Looks like a big weekend at UW's student pubs. Tonight is Flashback Friday ("retro request night") at Federation Hall. Meanwhile, SuperGarage plays live at the Bombshelter as part of its Friday night concert series, with "special guest" Beaumont, a local band. Then on Saturday night, Sloan, out of Halifax, plays Fed Hall in an "all-ages (for UW students) show". Limited tickets are available, "and some might possibly be available at the door", says Dave McDougall in the Federation of Students office.
As UW's exchange program with the Université de Nantes, France, hits its 20th anniversary, a reunion of participants is planned this weekend. . . . The retirees' association is making a trip to see "The Turn of the Screw" at the Grand Theatre in London on Sunday. . . . The water softener in the Optometry building will be turned off all next week, the plant operations department warns. . . . A blood donor clinic will run Monday through Thursday in the Student Life Centre, and appointments for donors can be made now at the SLC turnkey desk. . . .
Here's a reminder that ballots in the election of a staff representative on the presidential nominating committee are due back by 3 p.m. on Wednesday, October 29. There are three candidates; ballots were distributed early in October.
Sports this weekend: Thanks to a 4-0 victory over Nipissing yesterday, the men's soccer Warriors are in the Ontario semi-finals, and will host Toronto at 1 p.m.
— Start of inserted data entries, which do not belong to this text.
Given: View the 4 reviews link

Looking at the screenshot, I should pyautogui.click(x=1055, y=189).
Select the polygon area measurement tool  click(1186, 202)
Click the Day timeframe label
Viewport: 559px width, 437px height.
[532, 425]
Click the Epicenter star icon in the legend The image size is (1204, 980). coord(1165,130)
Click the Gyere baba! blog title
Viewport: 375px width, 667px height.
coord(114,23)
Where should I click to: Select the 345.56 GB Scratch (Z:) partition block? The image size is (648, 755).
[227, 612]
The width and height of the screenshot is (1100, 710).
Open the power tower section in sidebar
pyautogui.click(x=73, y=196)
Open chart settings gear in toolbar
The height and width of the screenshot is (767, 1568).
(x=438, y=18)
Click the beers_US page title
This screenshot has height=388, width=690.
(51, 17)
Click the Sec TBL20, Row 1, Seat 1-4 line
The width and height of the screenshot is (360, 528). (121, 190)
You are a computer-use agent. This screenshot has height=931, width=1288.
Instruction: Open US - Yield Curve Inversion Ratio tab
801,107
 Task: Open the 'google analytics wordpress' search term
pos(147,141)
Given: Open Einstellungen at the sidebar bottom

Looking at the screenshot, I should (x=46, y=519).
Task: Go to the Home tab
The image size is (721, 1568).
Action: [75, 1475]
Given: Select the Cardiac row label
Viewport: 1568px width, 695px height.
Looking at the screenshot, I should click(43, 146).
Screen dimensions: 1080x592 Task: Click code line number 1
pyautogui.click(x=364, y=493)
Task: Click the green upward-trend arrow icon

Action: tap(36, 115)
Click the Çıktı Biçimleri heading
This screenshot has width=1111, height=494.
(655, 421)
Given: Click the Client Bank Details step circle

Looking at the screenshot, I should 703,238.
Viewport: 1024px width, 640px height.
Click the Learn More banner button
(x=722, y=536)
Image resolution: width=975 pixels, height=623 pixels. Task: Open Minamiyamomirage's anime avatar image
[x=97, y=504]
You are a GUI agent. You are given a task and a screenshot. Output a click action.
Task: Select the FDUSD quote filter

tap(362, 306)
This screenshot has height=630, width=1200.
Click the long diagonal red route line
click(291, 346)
Sunday on Columbia Field. Otherwise, the only home game this weekend seems to be a women's hockey contest, Warriors vs. Guelph at 7:30 Saturday night in the Columbia Icefield. Meanwhile, the men's basketball team is at Saskatchewan for a tournament; the women's basketballers and the swim team are both at tournaments held at Laurentian; the cross-country runners are at the OUA championships in Toronto. In individual games, it's Warriors at Toronto today in field hockey (an OUA semifinal); Warriors at McMaster tomorrow in football (a quarter-final); Warriors at Lakehead both tonight and tomorrow night in men's hockey; Warriors at Western tomorrow in women's rugby (an OUA final); and Warriors at Toronto tonight in women's volleyball.